Last night we had some maintenance done on our Clariion SAN, on which our ESX 3.02 hosts have VMFS volumes. One storage processor was rebooted at a time, and the hosts appeared to handle the path swapping well. However, our Windows guest VM's got several event log messages:
The device, \Device\Scsi\symmpi1, is not ready for access yet.
The driver detected a controller error on \Device\Harddisk1.
The only Red Hat Linux VM actually got a read-only file system and required a reboot. So this event is having at least some effect on the guests, which I was surprised to hear. The Windows guests do have the TimeOutValue registry value set to 60, so perhaps that's what prevented them from actually crashing (?). I suppose I understand that ESX needs to have a SCSI request timeout before it knows to failover, therefore the I/O that a VM may have been incurring must time out, and the guest would understandably be aware of that.
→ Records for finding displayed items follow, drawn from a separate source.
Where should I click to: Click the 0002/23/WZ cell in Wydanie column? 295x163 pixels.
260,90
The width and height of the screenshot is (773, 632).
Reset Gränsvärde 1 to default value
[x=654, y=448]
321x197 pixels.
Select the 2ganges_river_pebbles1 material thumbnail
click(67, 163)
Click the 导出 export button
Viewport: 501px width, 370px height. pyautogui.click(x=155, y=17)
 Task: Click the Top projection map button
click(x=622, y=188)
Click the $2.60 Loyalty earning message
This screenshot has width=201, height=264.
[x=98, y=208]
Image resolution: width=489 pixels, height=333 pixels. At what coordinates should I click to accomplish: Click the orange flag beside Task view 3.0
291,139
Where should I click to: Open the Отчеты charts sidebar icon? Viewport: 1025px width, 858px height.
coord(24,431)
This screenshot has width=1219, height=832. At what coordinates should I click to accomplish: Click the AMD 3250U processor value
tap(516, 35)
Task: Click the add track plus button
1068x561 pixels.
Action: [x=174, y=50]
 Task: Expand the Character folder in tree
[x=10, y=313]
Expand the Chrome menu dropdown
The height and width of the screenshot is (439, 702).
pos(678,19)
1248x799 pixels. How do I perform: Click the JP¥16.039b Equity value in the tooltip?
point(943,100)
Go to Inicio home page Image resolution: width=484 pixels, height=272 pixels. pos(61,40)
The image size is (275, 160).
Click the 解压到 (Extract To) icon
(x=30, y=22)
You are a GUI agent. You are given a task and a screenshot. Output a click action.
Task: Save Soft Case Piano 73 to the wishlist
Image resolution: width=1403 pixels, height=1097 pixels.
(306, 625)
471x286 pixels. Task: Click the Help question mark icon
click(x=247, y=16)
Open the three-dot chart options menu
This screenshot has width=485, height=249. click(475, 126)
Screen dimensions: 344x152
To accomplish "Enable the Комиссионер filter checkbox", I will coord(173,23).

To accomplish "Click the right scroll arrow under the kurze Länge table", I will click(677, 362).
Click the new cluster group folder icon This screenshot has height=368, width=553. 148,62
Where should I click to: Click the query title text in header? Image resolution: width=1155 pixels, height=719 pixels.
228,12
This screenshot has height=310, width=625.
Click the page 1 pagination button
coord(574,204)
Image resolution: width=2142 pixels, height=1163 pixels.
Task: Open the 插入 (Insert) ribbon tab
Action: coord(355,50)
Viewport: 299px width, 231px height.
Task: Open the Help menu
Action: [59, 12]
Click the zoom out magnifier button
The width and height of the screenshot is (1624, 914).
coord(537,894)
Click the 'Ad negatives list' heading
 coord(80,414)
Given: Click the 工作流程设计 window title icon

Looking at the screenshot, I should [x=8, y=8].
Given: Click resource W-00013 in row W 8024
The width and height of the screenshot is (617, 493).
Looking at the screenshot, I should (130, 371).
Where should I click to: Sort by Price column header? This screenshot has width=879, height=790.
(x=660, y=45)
Is this expected behavior? Any way to prevent it?
there are a few details about options including Disk.PathEvalTime & Disk.MaxVCNotReadyTime both of which can improve failover rates when paths go down during SP reboots but bare in mind these settings will cause the COS to poll the bus more frequently which will increase the load on it. Additionally understanding the layout of the disks as regards which SP they are on, which are the active paths, which FC switch/fabric they are accessed via can all minimize the effect of SP maintenance.
As a clariion and VMware guy i try to limit the IO levels during maintenance by shutting down any unesseccary VMs (Test/Dev ones) making sure we are outside of the Backup window and avoiding periods of heavy processing.